VOS TÂCHES =>
A – D'après le texte sur les hommes battus, pourquoi ces hommes restent-ils souvent silencieux ? Répondez en une à trois phrases.
B – Répondez brièvement à chacune de ces questions sur le texte sur les hommes battus.
(i) Combien d'hommes ont été victimes des violences volontaires de leur conjointe en 2013, selon l'ONDRP ?
(ii) Combien d'hommes meurent en moyenne chaque année sous les coups de leur femme ?
(iii) Quelle part des personnes ayant appelé le 3919 en 2013 les hommes battus représentent-ils ?
C – Relevez toutes les données chiffrées que le texte sur les hommes battus fournit sur ces violences, sans compter les années ni le numéro d'urgence.

TEXTE FOURNI =>
Alors que se tient jeudi à Paris le procès de l’ex-compagne de Maxime Gaget, ancien homme battu et auteur du livre témoignage Ma compagne. Mon bourreau, l’avocate Samira Meziani décrypte l’ambiguïté de la justice dans les cas de violences conjugales commises par des femmes.
7136. C’est le nombre d’hommes en souffrance victimes des violences volontaires de leur conjointe en 2013, selon l’Observatoire national de la délinquance et des réponses pénales (ONDRP). Ce qui représente 11 % des cas de violences conjugales. D’ordinaire plus suspects que victimes, ils sont en moyenne 26 à mourir chaque année sous les coups de leur femme, soit environ un tous les treize jours. Souvent, les hommes battus restent murés dans le silence, trop honteux d’être dominés par des femmes. D’ailleurs, ils ne représentent que 2,5 % des 13.834 personnes à avoir composé le numéro d’urgence (3919) en 2013.

DONNÉES FOURNIES =>
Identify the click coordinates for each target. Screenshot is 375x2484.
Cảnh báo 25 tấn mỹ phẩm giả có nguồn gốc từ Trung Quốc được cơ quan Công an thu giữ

RÉPONSES DANS L'ORDRE =>
A – Selon le texte, les hommes battus restent souvent murés dans le silence parce qu'ils ont trop honte d'être dominés par des femmes.

B –
(i) 7136 hommes.
(ii) 26 hommes, soit environ un tous les treize jours.
(iii) 2,5 % des 13 834 personnes ayant appelé ce numéro.

C –
- 7136 hommes victimes des violences volontaires de leur conjointe en 2013
- 11 % des cas de violences conjugales
- 26 hommes morts en moyenne chaque année sous les coups de leur femme
- environ un homme tous les treize jours
- 13 834 personnes ayant composé le numéro d'urgence en 2013
- 2,5 % de ces appelants étant des hommes battus